Task instructions:
For the word "link", state how many lines of the records include it, with no other text.

┏━━

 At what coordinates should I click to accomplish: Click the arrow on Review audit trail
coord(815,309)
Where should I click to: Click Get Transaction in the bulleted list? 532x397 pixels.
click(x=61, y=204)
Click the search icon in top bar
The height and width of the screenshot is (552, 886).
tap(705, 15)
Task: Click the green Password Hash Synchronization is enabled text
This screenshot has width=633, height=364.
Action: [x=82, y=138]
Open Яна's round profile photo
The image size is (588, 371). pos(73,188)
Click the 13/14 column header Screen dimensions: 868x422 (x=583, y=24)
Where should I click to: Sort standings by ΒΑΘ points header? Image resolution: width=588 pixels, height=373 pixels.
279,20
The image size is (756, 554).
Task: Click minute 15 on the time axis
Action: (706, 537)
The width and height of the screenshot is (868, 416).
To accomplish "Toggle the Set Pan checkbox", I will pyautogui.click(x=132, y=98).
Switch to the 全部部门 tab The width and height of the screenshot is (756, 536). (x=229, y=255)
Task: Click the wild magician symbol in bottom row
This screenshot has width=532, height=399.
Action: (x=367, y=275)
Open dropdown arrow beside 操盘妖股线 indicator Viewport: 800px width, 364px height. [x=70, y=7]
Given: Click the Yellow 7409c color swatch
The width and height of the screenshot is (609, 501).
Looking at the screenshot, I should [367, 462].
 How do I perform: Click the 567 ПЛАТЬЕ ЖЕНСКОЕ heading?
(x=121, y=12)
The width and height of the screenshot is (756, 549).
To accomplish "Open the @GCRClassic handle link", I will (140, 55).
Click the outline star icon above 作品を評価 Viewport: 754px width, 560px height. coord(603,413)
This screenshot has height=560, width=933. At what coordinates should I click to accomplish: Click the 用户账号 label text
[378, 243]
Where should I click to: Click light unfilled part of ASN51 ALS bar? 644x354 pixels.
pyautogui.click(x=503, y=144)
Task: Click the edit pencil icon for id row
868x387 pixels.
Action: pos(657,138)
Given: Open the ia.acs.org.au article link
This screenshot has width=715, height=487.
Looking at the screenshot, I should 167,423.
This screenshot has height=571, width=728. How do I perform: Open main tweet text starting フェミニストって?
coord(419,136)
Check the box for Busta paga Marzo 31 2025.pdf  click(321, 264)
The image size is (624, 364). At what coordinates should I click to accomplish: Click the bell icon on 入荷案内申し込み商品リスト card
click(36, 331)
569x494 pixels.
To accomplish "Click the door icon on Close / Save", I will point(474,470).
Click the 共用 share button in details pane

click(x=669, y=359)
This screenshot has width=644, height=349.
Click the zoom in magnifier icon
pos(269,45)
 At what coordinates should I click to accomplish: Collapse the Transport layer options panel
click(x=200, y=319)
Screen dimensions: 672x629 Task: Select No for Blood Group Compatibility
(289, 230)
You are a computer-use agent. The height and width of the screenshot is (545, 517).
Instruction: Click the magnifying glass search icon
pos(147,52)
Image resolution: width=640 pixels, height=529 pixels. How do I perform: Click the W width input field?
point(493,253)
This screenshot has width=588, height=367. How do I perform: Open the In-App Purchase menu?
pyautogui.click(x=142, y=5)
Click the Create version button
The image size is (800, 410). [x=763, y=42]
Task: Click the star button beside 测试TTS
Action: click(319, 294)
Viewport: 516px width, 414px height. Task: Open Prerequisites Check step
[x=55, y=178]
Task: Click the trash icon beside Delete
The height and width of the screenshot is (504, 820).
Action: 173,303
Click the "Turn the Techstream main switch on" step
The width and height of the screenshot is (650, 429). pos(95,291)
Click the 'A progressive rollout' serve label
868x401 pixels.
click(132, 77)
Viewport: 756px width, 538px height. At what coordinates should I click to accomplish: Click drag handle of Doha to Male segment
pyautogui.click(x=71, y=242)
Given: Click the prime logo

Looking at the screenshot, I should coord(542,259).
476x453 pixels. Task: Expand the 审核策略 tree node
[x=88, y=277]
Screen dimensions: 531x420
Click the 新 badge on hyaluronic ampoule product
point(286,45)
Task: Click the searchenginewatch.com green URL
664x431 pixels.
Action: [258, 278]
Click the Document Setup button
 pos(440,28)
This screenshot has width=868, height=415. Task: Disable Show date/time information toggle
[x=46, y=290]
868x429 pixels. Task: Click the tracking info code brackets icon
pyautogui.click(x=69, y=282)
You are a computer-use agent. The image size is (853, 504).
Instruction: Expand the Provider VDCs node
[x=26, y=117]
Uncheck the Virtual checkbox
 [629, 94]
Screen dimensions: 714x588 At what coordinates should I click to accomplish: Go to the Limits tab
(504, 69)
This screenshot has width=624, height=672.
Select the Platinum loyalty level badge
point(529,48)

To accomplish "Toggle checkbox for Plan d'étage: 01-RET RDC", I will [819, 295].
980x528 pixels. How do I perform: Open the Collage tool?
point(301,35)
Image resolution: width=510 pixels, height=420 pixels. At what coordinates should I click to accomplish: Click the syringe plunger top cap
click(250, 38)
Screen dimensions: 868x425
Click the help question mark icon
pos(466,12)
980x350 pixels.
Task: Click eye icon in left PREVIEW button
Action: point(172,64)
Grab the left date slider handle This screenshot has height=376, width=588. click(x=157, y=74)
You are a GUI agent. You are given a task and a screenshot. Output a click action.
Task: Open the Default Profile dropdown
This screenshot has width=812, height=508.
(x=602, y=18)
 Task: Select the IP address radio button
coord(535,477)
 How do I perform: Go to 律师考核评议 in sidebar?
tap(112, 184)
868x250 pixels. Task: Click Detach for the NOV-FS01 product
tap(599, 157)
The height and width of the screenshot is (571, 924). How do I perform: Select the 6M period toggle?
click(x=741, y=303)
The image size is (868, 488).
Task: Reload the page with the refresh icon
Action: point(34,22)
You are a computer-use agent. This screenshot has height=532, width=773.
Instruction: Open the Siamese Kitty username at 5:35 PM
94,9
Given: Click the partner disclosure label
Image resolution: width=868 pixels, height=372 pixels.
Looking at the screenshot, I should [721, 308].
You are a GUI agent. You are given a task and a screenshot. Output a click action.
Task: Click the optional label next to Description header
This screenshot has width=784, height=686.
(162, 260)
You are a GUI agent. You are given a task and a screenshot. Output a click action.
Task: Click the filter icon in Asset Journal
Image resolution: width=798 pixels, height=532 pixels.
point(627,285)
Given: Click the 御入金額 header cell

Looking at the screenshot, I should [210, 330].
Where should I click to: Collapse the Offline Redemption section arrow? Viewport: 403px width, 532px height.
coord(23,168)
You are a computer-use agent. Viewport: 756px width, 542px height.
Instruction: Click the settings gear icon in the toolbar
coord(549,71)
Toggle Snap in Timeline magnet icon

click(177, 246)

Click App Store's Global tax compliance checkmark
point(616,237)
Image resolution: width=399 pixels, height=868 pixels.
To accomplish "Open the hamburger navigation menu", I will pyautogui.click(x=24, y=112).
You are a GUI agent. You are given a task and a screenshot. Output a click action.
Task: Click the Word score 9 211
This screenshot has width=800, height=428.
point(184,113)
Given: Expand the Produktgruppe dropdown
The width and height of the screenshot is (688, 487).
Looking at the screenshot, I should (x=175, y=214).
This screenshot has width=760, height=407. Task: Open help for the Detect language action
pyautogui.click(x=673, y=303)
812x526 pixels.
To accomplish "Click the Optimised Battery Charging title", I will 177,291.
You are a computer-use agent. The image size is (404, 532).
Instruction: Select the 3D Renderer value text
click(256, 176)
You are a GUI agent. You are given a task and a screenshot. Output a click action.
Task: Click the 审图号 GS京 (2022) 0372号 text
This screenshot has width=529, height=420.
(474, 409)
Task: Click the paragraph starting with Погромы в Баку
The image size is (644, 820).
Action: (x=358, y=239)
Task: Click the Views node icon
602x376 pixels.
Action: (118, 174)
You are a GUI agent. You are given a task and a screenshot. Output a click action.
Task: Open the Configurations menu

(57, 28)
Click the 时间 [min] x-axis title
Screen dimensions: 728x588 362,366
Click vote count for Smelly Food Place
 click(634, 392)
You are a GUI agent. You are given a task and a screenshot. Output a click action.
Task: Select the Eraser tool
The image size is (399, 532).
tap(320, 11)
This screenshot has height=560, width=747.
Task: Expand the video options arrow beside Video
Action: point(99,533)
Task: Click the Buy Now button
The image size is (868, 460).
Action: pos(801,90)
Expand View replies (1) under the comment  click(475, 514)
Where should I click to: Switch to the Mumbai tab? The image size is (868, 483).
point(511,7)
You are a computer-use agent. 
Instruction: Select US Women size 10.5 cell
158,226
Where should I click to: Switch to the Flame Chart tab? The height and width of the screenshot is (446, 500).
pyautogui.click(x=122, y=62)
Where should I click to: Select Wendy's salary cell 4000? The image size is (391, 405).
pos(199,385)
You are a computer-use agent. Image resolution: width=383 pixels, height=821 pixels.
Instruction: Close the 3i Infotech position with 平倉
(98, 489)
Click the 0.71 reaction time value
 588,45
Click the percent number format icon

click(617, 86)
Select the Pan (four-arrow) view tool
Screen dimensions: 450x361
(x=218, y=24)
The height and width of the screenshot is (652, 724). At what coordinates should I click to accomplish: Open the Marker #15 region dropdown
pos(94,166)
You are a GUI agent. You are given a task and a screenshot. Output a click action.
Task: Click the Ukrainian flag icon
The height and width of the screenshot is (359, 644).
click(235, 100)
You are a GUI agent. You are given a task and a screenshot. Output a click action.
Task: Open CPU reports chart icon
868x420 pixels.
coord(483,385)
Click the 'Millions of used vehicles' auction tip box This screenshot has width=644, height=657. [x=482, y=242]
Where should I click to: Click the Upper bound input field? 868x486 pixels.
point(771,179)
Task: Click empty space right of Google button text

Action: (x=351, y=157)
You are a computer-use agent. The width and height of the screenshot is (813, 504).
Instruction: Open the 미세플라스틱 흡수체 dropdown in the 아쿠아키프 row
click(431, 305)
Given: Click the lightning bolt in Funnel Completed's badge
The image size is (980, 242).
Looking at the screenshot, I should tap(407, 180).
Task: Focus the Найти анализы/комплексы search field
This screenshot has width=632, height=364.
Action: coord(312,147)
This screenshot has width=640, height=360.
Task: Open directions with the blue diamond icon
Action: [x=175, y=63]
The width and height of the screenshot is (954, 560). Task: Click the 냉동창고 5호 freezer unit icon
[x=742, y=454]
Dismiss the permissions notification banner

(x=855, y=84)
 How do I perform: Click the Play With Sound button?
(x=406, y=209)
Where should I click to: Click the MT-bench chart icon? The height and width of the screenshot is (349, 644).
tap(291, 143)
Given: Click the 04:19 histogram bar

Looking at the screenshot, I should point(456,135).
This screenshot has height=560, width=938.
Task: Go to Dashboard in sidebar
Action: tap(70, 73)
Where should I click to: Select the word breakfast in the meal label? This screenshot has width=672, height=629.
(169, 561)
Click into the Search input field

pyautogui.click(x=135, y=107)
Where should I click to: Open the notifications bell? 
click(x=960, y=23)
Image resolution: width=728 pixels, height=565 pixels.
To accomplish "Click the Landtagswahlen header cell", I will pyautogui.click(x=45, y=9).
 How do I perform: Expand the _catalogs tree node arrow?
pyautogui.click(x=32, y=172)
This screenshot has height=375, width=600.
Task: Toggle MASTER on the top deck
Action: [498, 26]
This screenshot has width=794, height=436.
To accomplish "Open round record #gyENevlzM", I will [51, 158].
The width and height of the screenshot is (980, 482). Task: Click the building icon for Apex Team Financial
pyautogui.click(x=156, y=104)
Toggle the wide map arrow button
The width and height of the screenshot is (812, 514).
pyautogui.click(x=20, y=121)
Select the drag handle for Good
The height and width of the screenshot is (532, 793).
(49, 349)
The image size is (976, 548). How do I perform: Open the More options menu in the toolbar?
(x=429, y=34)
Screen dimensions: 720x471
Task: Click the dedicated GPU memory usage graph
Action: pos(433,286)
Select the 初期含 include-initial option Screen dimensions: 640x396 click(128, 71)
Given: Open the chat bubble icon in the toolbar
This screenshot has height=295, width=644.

┗━━

Answer below:
2